◆ Work to be completed: Extract the line that contains "Activities (887, 140)" and every line after it through the end of the records below, exactly as written, leaving out any pictures.

Saved data entries
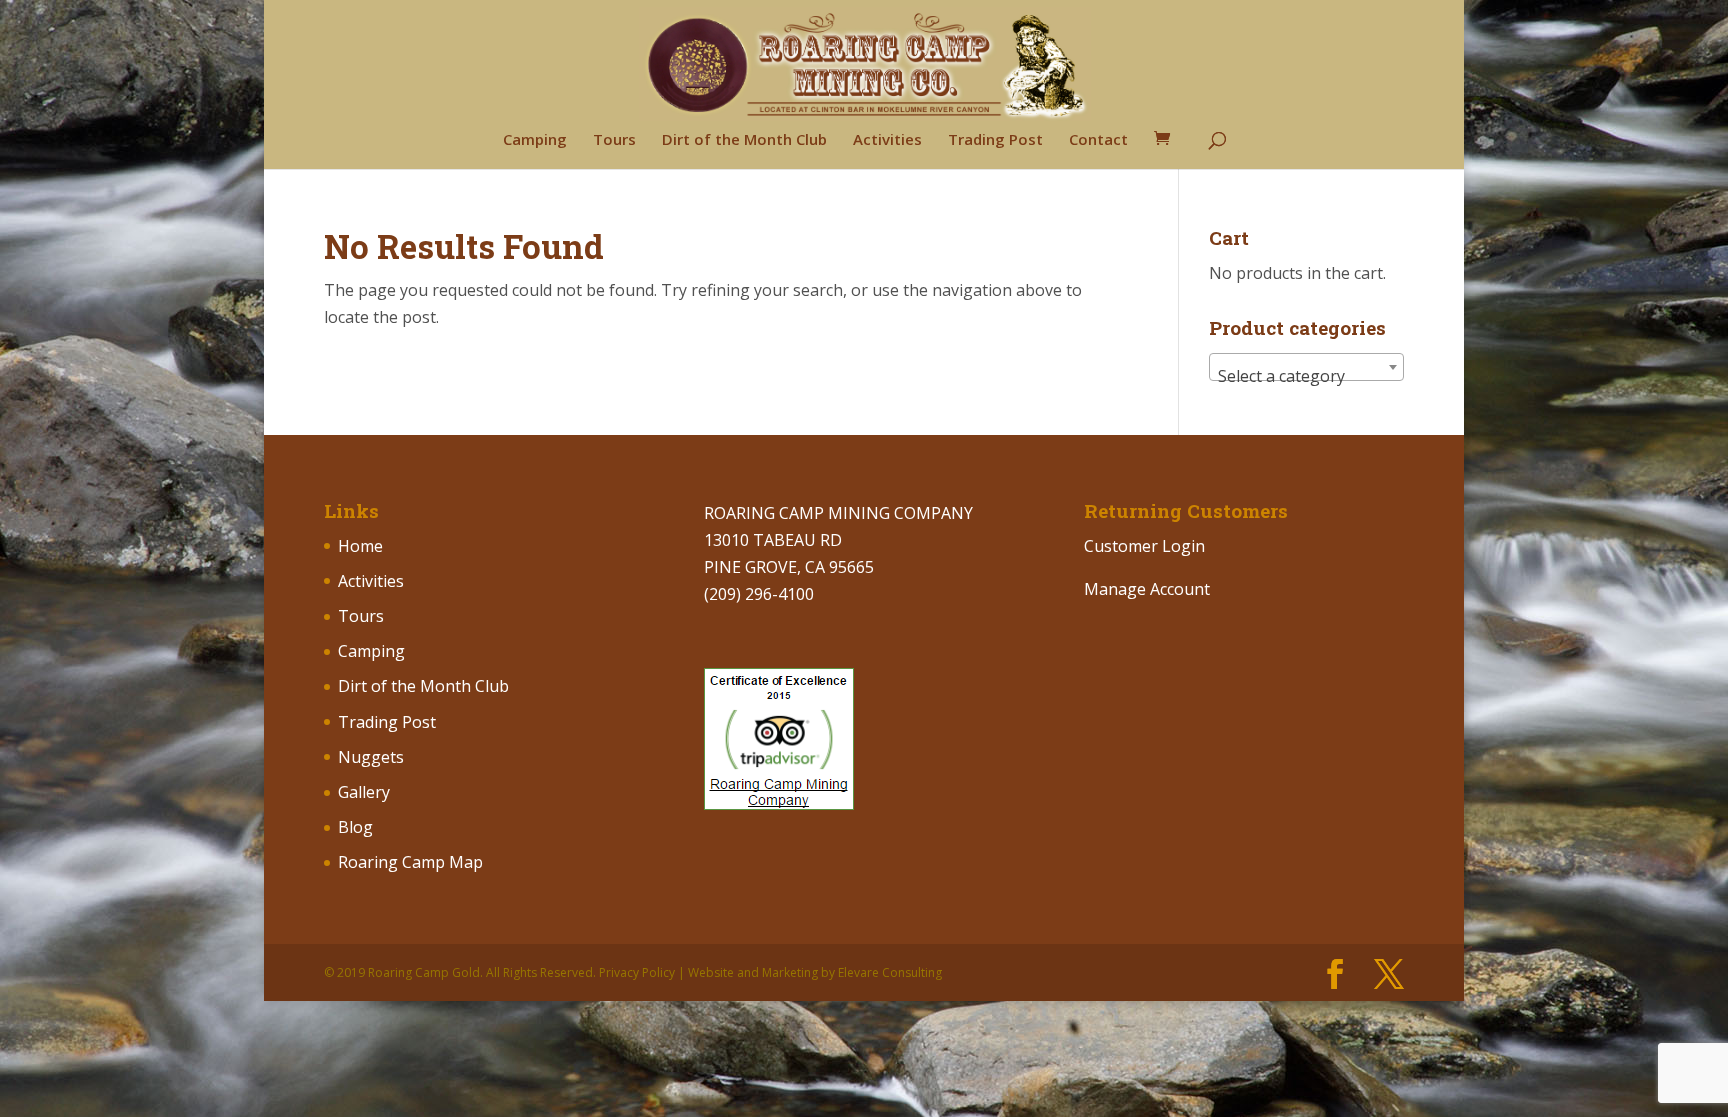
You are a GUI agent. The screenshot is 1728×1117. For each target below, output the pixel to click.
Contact (1098, 140)
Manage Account (1147, 589)
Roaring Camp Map (410, 862)
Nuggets (371, 757)
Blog (355, 827)
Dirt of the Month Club (744, 140)
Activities (887, 140)
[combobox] (1306, 367)
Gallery (364, 792)
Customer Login (1144, 546)
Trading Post (995, 140)
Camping (535, 140)
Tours (614, 140)
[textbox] (1306, 376)
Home (360, 546)
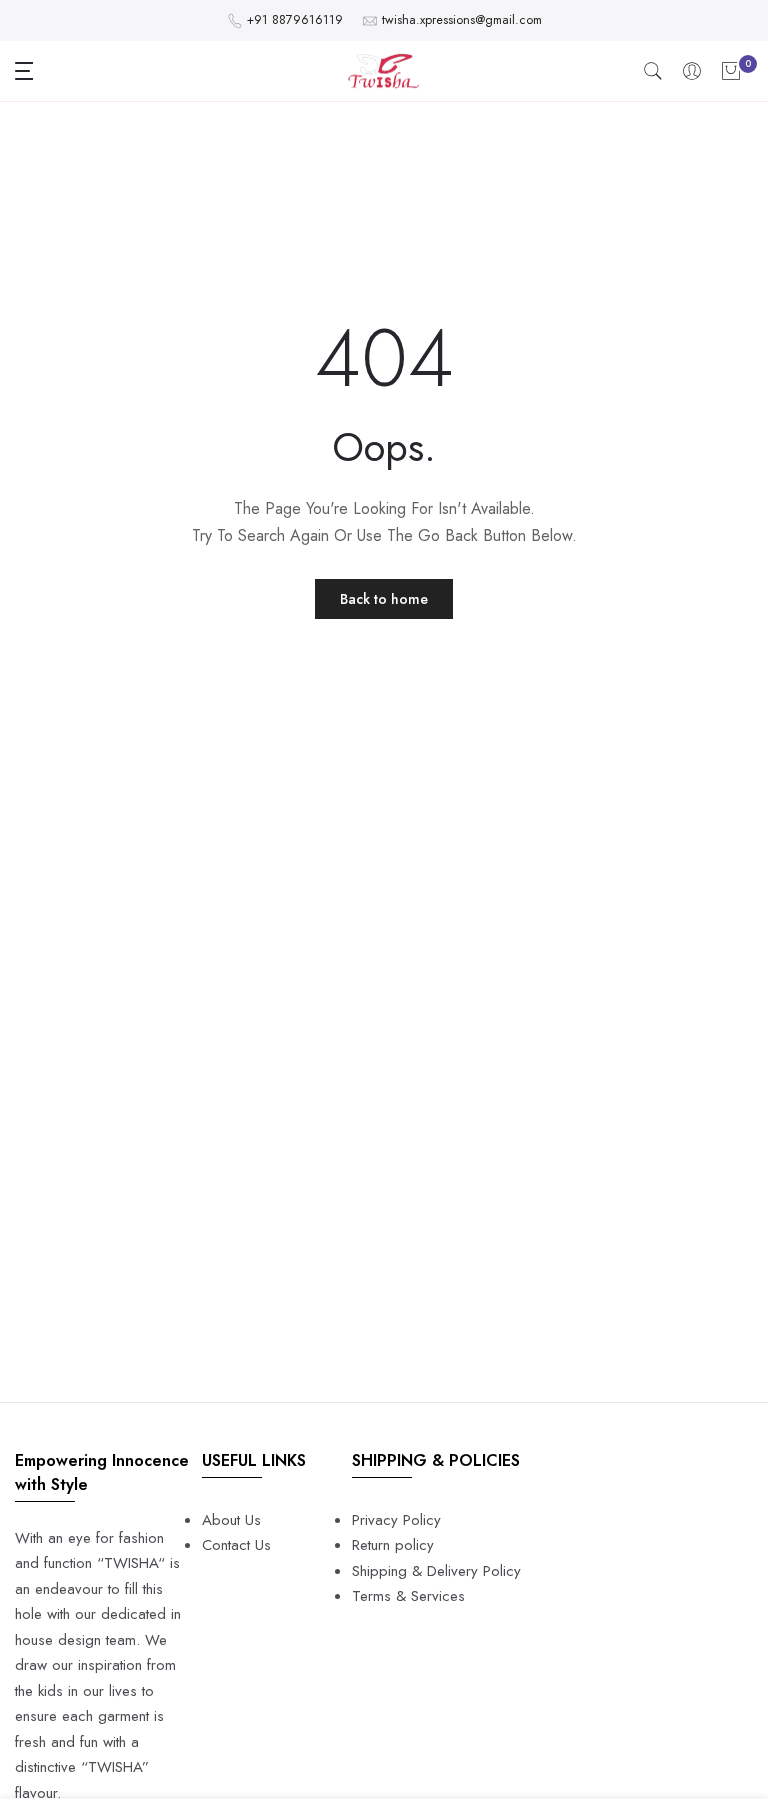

◆ Task response:
Activities (887, 140)
[combobox] (1306, 367)
Gallery (364, 792)
Customer Login (1144, 546)
Trading Post (995, 140)
Camping (535, 140)
Tours (614, 140)
[textbox] (1306, 376)
Home (360, 546)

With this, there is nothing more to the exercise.